## Exercise prompt
Please repeat exactly the lines from the one containing "At what coordinates" through the last line of the records, both included, and nothing else, leaving out any pictures.

•••

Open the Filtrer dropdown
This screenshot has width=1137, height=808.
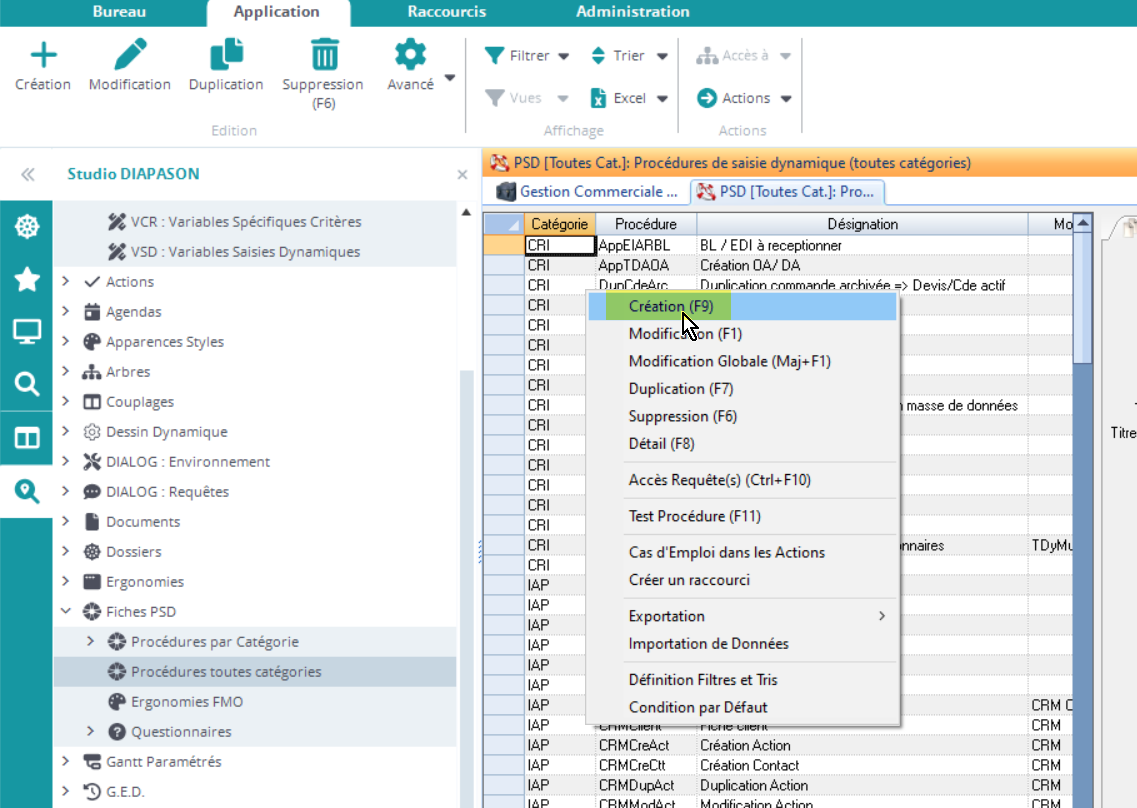(x=527, y=56)
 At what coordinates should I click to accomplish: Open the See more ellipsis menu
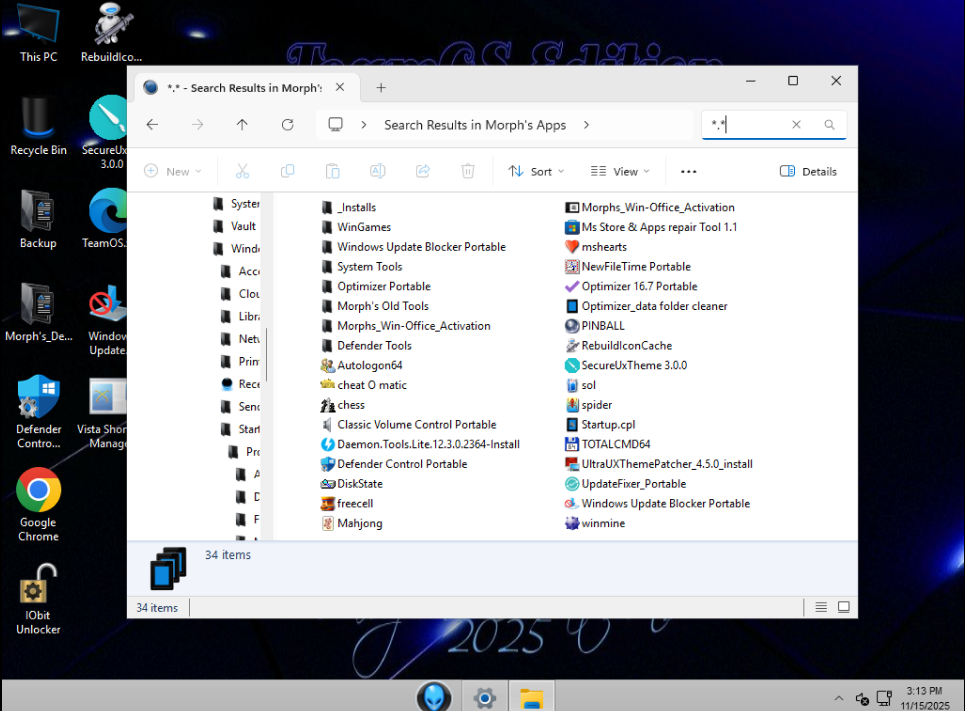[x=688, y=171]
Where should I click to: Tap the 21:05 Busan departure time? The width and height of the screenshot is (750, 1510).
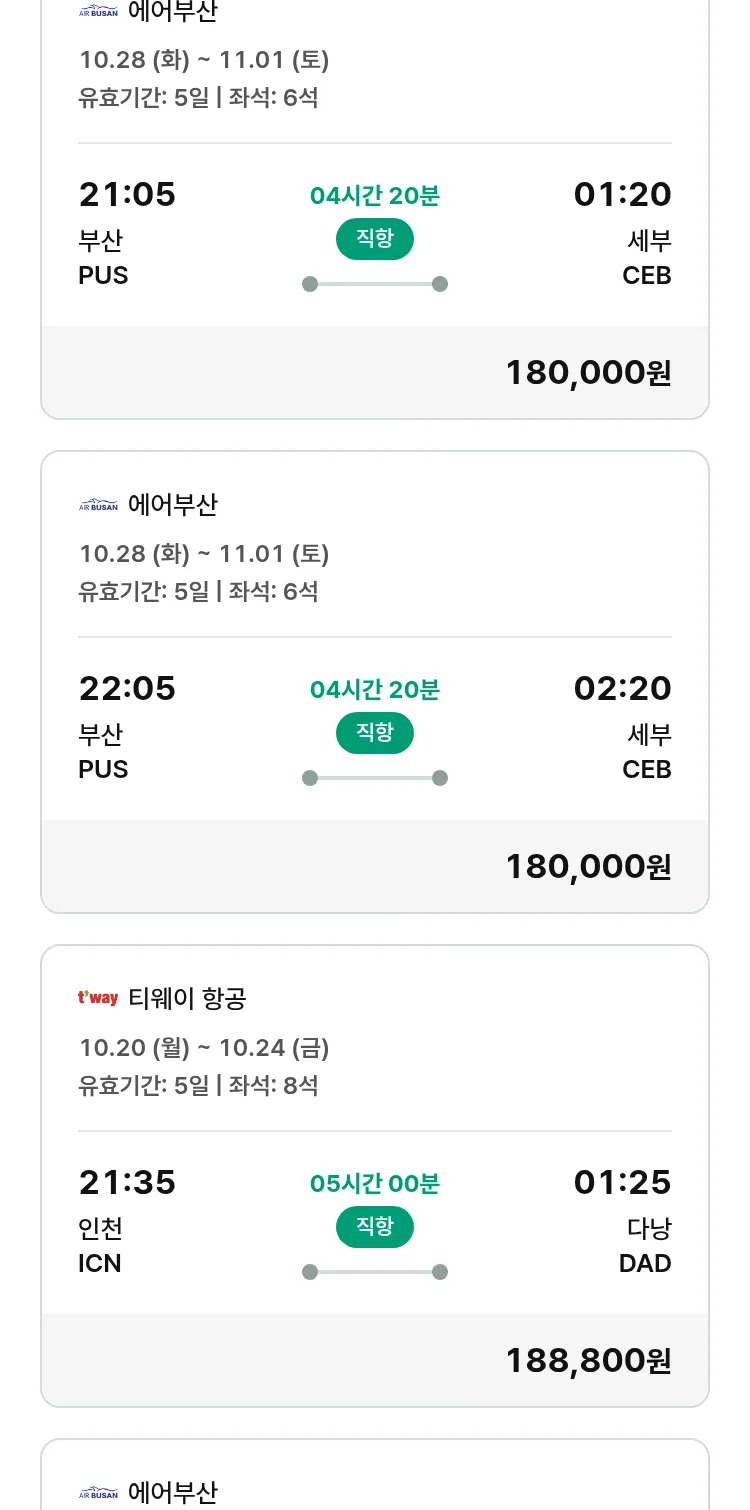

•••

## Written reply
 At what coordinates should I click to accomplish: Open the See more ellipsis menu
[x=688, y=171]
Where should I click to: Tap the 21:05 Busan departure time? The width and height of the screenshot is (750, 1510).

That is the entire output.